Только мне не об том сейчас следовало думать. Все-таки я на работе, черт бы её побрал, эту службу ИКС!
Чудесные соки и сказочные морепродукты странным образом усиливали алкогольную эйфорию. Нас обоих с Пашей как-то вдруг повело. Не сильно, но приятно, разговоры сделались доверительнее, раскованнее. А поскольку в зале не разрешалось даже курить, мы удалились для этого мирного занятия в туалетную комнату. Там были зеркала кругом и даже диванчик нашелся, рукомойники нас не смущали, а кабинки располагались чуть дальше, и вообще в Эмиратах на пол не писают, так что запахи в клозете стояли цветочно-пряные, почти аппетитные.

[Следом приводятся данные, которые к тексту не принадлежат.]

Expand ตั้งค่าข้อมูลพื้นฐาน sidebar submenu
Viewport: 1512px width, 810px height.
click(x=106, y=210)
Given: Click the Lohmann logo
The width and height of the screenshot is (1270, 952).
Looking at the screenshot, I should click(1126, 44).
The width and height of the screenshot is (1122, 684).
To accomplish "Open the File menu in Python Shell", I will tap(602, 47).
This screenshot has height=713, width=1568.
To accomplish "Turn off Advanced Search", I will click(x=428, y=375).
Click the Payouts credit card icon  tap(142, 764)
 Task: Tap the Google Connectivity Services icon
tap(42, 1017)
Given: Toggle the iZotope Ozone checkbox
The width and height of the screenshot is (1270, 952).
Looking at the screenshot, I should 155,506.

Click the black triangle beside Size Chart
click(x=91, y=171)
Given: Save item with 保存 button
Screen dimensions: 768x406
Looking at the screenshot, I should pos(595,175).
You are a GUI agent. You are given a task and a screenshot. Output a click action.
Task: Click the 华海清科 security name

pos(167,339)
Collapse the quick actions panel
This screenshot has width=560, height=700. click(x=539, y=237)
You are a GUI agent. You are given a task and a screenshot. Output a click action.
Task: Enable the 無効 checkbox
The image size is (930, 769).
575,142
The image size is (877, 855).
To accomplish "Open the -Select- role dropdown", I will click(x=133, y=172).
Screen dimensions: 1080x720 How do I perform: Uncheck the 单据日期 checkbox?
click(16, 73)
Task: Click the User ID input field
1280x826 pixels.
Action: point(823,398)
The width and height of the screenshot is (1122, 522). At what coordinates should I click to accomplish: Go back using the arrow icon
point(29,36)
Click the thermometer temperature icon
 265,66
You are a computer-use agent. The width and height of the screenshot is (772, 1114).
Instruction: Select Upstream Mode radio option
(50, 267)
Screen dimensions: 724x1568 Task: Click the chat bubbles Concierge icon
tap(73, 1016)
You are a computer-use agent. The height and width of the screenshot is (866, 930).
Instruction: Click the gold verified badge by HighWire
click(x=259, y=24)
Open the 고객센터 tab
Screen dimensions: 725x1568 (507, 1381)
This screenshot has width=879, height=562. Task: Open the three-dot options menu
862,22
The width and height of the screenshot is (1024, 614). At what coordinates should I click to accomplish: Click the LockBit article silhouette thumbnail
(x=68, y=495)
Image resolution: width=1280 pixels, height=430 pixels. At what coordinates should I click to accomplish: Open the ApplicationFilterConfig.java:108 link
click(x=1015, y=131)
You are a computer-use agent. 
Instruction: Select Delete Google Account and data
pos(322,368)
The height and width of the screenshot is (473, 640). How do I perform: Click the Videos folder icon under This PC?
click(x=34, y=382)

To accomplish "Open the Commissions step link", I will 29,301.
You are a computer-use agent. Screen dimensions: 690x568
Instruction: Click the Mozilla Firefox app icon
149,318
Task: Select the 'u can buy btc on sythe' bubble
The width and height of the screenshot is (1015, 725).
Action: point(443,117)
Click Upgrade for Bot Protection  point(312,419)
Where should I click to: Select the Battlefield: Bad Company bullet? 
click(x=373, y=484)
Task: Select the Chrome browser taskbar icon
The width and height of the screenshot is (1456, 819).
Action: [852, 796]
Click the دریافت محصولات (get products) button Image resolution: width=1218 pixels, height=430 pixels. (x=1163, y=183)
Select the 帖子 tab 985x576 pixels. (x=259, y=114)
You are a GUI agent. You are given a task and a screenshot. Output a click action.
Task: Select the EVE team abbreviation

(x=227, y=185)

— Знаешь, — сказал вдруг Паша, жадно затягиваясь, — иногда так хочется хапнуть враз много денег да и плюнуть на эту дурацкую работу. Уехать в какую-нибудь благополучную страну, жить, как люди живут — не следить каждый день за курсом грина, не подсчитывать копейки, не трястись от страха за судьбу детей… Вот только где взять такие деньги?
Гольдштейн выдавал, в сущности, лютую банальщину, и риторика его выступления никакого ответа, кроме тяжкого сочувственного вздоха, не требовала, Но в свете моей задачи все выглядело по-другому. Мысли мгновенно прошли по строго очерченному кругу и уперлись в неизбежный вывод: Паша мог польститься на деньги Грейва, тем более представленные ему как деньги «Моссада». А то и ещё как-нибудь хитрее…
Меж тем он закончил свой плач принципиально иным пассажем:
— Вот жили мы раньше в своей Тверской губернии тихо-спокойно и знать не знали, что где-то живут по-другому. А теперь, понимаешь, развратили нас свободой…
У меня возникло стойкое ощущение, что теперь Паша цитирует кого-то другого. Это он-то, секретарский сынок, начавший гонять по загранкам едва ли не со школы, не знал, что где-то живут по-другому?! Чушь! И я решил прервать этот странный монолог.
— Паша, ты знаешь, а я бы очень хотел, чтоб мы и дальше оставались друзьями. Очень хотел бы, — добавил я уже совсем грустно, и он не смог не ответить.